One of the big health and wellness crazes sweeping the nation is hydration and vitamin IV therapy. It seems like everywhere you go a new IV therapy clinic is opening. Clinics are popping up in strip malls, medical complexes, and even main street storefronts. But do the treatments they offer really work?
If you’ve been looking for the skinny on hydration and vitamin IV therapy, this post is right up your alley. You will not learn everything there is to know by reading it, but you’ll at least understand the basics by the time you reach the end. So if you’re ready, let’s get started.
What It Is
Hydration and vitamin IV therapy is a therapy designed to flush the body with vitamins and minerals by way of a standard IV. If you don’t know what an IV is, it is a way of introducing medicines directly into the bloodstream by sending them through a tube inserted into a vein.
Lone Star Pain Medicine is a Weatherford, TX pain management clinic that includes hydration and vitamin IV therapy in its menu of services. They say that the therapy is based on something known as Myers’ cocktail.
Myers’ cocktail is the brainchild of late Baltimore physician John Myers, who believed vitamin infusions could be used effectively as a treatment for all sorts of medical conditions. Many of the conditions he attempted to treat with the cocktail were not improved by it. Still, the principle of enhancing human health through supplemental vitamins and minerals has merit.
What It Can Ostensibly Do
As you can imagine, hydration and vitamin IV therapy is highly controversial due to Myers’ history. Even today, many clinics advertising the therapy make some pretty wild claims about it. It is said that IV therapy can help with:
- weight loss
- nutritional deficiencies
- toxin and free radical cleansing
- cardiovascular health
- recovering from a hangover.
The most commonly cited benefits of the therapy are increased energy levels, reduced anxiety, and greater relaxation. Reputable clinics like Lone Star Pain Medicine suggest hydration and vitamin IV therapy might lead to better health simply by providing the body with an ample supply of the nutrients it might not otherwise be getting through a person’s normal diet.
● ● ● ●
[BRIEF 1]
Write out the stretch of the IV therapy article from "The most commonly" through "person’s normal diet." word for word.
[BRIEF 2]
Continue the article on hydration and vitamin IV therapy, picking up after its last sentence.
The listing that comes next was taken from a different source.

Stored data
● ● ● ●
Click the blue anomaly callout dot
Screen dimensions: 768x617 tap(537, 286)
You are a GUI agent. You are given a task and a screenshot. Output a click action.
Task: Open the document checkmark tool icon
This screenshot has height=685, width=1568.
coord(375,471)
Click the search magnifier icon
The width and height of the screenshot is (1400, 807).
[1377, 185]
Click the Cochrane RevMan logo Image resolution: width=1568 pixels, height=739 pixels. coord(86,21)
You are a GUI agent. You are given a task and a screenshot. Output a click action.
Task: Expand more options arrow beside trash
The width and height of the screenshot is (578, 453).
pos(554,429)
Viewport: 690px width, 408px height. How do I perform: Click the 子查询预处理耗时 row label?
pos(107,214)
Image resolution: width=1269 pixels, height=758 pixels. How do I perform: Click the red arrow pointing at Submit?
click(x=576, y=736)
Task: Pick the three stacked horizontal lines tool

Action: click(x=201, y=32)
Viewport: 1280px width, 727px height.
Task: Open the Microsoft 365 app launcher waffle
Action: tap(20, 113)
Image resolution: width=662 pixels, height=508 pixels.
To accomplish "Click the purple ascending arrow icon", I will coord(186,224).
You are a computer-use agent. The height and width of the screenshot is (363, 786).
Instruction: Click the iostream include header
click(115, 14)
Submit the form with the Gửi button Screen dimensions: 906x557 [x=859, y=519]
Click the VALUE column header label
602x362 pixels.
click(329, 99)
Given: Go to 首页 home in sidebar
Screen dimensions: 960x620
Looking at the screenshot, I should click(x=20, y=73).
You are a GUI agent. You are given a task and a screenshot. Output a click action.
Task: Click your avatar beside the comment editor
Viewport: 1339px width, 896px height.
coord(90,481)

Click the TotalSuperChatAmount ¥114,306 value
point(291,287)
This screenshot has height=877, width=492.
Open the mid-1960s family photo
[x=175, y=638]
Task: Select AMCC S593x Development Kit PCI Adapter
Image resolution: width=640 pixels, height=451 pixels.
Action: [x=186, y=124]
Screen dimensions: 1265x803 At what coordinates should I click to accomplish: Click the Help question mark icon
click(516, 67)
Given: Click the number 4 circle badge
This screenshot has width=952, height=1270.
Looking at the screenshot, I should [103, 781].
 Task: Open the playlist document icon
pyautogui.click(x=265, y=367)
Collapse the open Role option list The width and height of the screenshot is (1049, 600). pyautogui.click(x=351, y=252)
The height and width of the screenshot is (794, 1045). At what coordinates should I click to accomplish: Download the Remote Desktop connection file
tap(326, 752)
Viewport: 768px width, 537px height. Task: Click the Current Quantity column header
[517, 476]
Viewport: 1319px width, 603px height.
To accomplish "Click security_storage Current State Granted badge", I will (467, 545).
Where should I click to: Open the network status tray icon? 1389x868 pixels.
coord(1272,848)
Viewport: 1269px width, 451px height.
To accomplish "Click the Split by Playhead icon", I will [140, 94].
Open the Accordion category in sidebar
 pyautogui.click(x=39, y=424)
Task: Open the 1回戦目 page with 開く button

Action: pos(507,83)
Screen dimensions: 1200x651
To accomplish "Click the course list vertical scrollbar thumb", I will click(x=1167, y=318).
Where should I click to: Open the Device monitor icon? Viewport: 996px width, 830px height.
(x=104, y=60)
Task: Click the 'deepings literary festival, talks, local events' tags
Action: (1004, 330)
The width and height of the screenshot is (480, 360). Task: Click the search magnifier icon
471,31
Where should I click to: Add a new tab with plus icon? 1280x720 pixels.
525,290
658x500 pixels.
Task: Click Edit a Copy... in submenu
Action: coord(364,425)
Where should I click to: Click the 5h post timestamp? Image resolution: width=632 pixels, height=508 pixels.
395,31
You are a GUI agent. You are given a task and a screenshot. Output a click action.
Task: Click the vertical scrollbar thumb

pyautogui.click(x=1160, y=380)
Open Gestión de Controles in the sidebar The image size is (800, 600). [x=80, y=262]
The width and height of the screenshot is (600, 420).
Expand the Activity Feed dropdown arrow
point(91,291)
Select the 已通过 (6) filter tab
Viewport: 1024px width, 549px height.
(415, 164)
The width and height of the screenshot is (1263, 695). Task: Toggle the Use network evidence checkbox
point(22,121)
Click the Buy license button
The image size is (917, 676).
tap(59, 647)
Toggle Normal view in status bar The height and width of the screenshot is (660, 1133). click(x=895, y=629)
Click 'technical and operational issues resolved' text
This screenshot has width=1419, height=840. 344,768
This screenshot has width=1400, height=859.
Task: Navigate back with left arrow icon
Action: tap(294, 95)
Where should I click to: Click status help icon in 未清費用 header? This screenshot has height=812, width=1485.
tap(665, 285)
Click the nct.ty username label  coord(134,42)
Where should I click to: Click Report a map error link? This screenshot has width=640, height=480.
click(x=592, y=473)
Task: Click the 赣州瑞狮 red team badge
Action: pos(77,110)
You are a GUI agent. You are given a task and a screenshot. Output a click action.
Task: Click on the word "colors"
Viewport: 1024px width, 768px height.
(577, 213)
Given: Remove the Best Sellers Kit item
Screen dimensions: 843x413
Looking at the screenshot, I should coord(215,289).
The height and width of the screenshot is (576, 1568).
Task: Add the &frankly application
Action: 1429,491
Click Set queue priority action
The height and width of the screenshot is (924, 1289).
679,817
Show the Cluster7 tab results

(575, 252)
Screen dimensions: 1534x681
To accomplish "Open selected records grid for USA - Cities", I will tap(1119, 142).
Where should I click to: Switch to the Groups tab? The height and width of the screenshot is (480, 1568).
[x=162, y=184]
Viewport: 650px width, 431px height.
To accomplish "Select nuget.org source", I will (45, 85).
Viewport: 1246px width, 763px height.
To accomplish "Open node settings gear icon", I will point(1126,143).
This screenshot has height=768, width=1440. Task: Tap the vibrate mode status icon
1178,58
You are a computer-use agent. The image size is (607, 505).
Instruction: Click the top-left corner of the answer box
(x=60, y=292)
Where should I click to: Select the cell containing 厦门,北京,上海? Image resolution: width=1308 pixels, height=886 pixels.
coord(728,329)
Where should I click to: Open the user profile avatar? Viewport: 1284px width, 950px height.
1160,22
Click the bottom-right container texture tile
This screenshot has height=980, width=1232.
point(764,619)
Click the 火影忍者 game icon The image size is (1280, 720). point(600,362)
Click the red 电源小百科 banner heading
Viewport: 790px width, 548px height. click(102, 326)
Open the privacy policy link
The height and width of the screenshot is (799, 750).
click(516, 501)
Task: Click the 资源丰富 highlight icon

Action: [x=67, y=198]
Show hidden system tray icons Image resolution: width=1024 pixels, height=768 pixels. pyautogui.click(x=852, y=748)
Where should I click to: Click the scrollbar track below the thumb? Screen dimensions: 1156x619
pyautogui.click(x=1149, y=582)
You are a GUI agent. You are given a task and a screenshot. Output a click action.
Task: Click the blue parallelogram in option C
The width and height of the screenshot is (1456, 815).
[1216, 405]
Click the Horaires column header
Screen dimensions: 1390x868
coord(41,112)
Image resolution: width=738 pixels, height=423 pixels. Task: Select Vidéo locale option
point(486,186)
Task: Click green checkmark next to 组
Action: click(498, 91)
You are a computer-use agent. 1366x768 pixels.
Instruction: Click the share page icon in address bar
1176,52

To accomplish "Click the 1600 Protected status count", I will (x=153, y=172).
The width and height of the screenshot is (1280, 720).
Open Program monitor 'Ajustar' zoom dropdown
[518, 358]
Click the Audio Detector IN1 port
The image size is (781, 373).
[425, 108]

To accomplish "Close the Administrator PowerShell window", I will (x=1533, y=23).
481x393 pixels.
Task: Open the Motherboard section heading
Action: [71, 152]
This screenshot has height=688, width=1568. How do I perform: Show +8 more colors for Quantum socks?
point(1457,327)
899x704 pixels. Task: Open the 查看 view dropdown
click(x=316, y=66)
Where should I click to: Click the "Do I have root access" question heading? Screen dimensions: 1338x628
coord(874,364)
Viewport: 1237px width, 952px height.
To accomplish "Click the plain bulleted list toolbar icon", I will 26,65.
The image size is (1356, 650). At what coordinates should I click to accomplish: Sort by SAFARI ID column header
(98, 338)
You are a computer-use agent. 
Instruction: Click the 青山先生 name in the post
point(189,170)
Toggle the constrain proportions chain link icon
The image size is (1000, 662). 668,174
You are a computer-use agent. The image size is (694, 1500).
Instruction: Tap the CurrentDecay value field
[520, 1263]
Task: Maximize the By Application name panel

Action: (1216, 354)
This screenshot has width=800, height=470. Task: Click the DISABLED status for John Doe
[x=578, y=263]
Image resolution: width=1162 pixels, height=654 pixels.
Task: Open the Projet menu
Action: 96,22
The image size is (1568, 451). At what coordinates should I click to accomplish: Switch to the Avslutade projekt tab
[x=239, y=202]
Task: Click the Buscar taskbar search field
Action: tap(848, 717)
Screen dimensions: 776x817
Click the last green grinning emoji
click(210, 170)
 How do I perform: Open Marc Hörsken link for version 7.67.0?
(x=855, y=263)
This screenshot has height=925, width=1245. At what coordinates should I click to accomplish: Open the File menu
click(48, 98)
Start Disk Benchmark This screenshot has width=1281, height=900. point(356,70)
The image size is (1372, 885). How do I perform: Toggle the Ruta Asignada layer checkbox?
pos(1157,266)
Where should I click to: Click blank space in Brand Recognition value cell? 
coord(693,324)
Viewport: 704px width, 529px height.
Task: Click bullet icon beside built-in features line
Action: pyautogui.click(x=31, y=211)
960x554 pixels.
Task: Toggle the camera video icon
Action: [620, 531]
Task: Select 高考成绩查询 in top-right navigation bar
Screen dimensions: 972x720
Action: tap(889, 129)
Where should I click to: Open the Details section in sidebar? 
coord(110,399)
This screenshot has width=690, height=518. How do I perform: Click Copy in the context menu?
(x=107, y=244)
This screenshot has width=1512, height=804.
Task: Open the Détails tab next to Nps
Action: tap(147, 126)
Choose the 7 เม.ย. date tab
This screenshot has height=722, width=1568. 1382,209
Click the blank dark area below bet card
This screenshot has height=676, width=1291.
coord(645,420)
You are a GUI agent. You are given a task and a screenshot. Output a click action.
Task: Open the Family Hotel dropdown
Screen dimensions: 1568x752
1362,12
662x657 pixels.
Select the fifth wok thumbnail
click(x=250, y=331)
● ● ● ●
[EXERCISE ANSWER 1]
The most commonly cited benefits of the therapy are increased energy levels, reduced anxiety, and greater relaxation. Reputable clinics like Lone Star Pain Medicine suggest hydration and vitamin IV therapy might lead to better health simply by providing the body with an ample supply of the nutrients it might not otherwise be getting through a person’s normal diet.

[EXERCISE ANSWER 2]
Anecdotal Evidence Abounds
The medical community has worked hard to discredit Myers since his death in the 1980s, largely due to a lack of scientific evidence in support of his claims. Unfortunately, that happens far too often in modern medicine. If a new therapy or treatment is proposed without clinical evidence approved by the FDA, it is automatically dismissed as quackery.
It is true that there haven’t been a whole lot of clinical studies looking into whether hydration and vitamin IV therapy does everything Myers claimed it could. But the anecdotal evidence for some of it abounds. So many people who regularly receive the therapy claim to feel better. They report better overall health.
The claims about feeling better make sense based on what we know about how the body uses vitamins and minerals. For example, we know that vitamin C plays a role in fighting viral infections. We know that vitamin D and calcium both contribute to good bone health. So making sure the body has enough of the vitamins and minerals it needs should lead to better health.
Ultimately, every person needs to decide for themself whether hydration and vitamin IV therapy is a good choice. If nothing else, there is very little risk of being harmed by the therapy as long as it’s done by a trained practitioner.